#### DIRECTIONS
1 – Reproduce the passage from the concluding remarks on lipid metabolism, starting with "Concluding Remarks" and going on through "lncRNA-based therapeutic approaches.".
2 – According to the concluding remarks on lipid metabolism, why will analyzing and identifying functional lncRNAs be challenging? Explain in one to three sentences.
3 – In the concluding remarks on lipid metabolism, which two kinds of RNA have been established as important regulators of lipid metabolism?

#### TEXT PROVIDED
Concluding Remarks

Work in recent years has clearly established both miRNAs and lncRNAs as important regulators of lipid metabolism. Since the human genome encodes thousands of lncRNAs, it is expected that in the near future, other lncRNAs will also be identified as major regulators of lipid metabolism. Despite this exciting future, the analysis and the identification of functional lncRNAs will be challenging because of the modest conservation of these RNA molecules between species. Additionally, a more complete understanding of the mechanisms by which these lncRNAs excerpt their effects and additional studies directly assessing the impact of the lncRNAs on atherosclerotic plaque formation will be needed to properly assess the therapeutic potential of lncRNA-based therapeutic approaches.

#### RECORDS SHOWN
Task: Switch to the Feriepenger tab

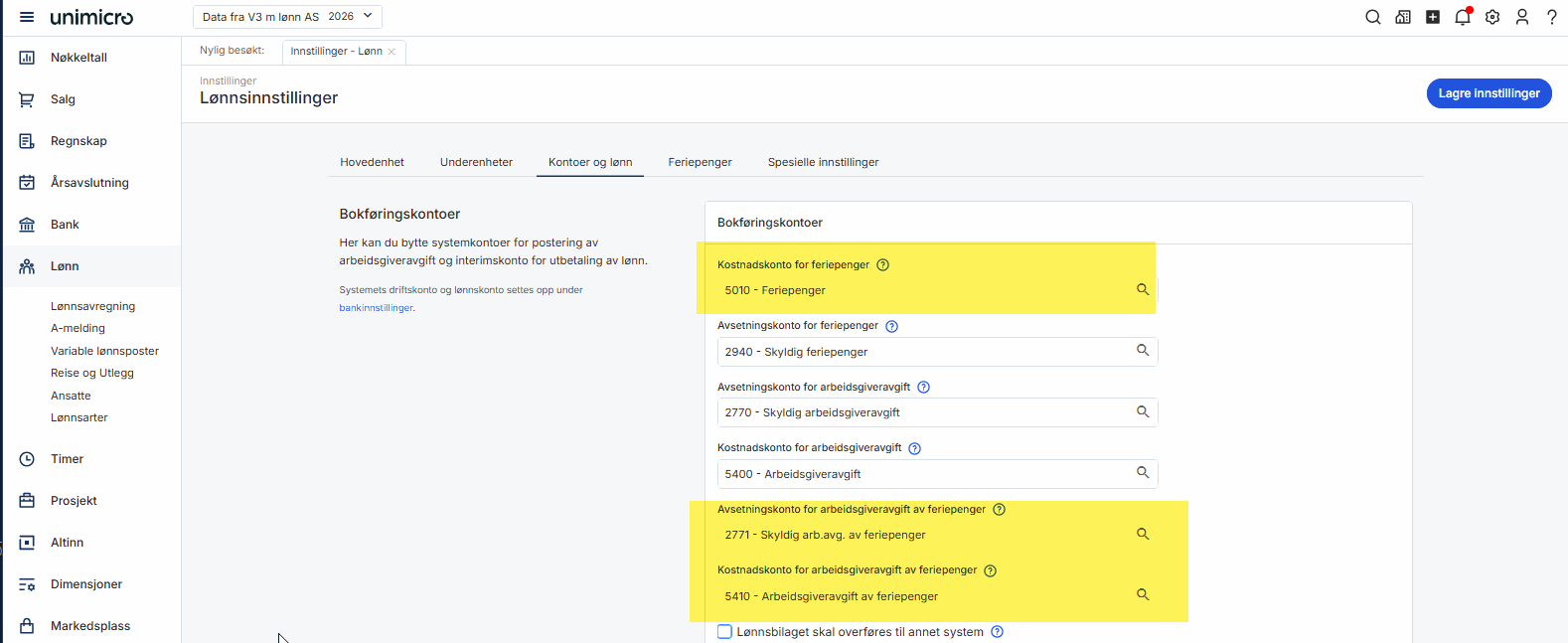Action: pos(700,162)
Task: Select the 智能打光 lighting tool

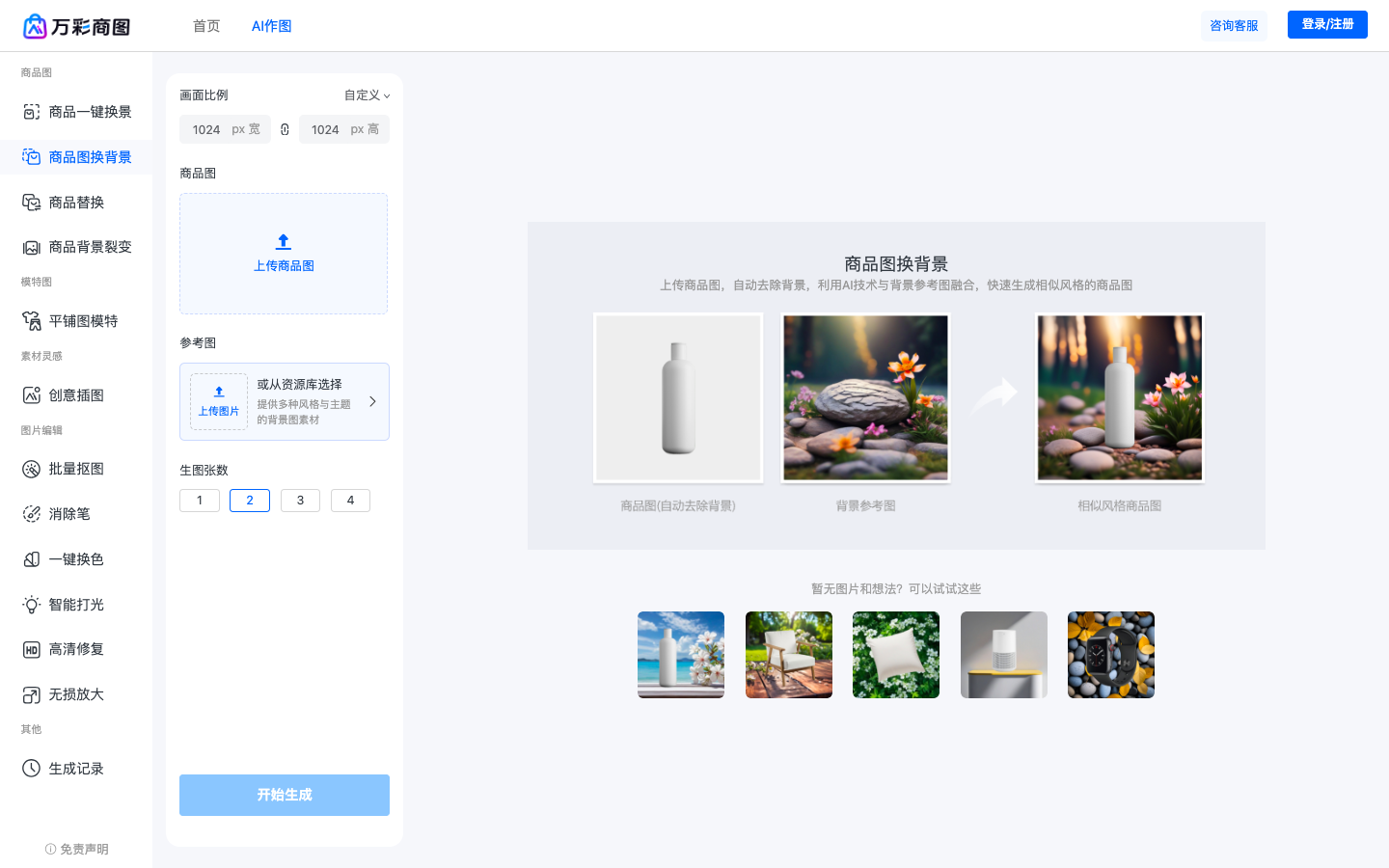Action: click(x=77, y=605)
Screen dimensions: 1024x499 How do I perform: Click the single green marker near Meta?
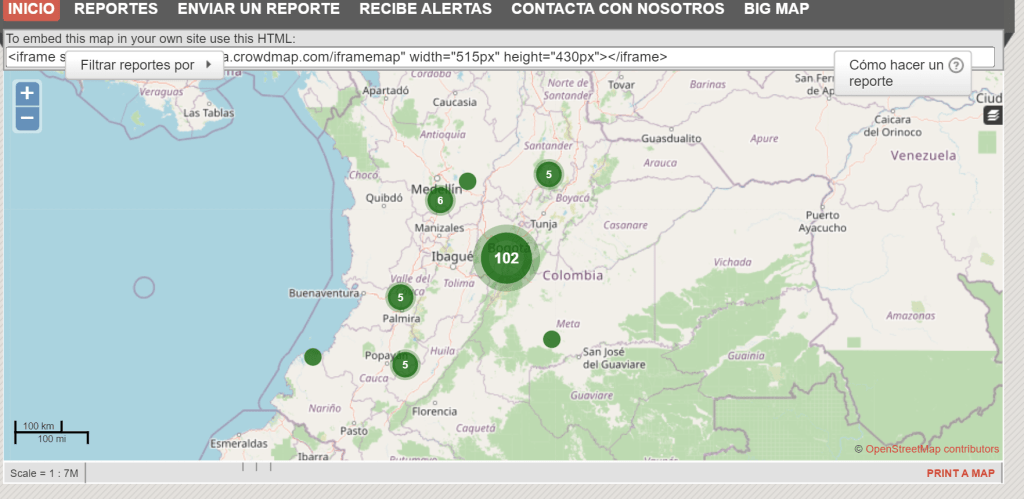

#### PER-TASK OUTPUTS
1 –
Concluding Remarks

Work in recent years has clearly established both miRNAs and lncRNAs as important regulators of lipid metabolism. Since the human genome encodes thousands of lncRNAs, it is expected that in the near future, other lncRNAs will also be identified as major regulators of lipid metabolism. Despite this exciting future, the analysis and the identification of functional lncRNAs will be challenging because of the modest conservation of these RNA molecules between species. Additionally, a more complete understanding of the mechanisms by which these lncRNAs excerpt their effects and additional studies directly assessing the impact of the lncRNAs on atherosclerotic plaque formation will be needed to properly assess the therapeutic potential of lncRNA-based therapeutic approaches.

2 – Analyzing and identifying functional lncRNAs will be challenging because these RNA molecules are only modestly conserved between species.

3 – miRNAs and lncRNAs.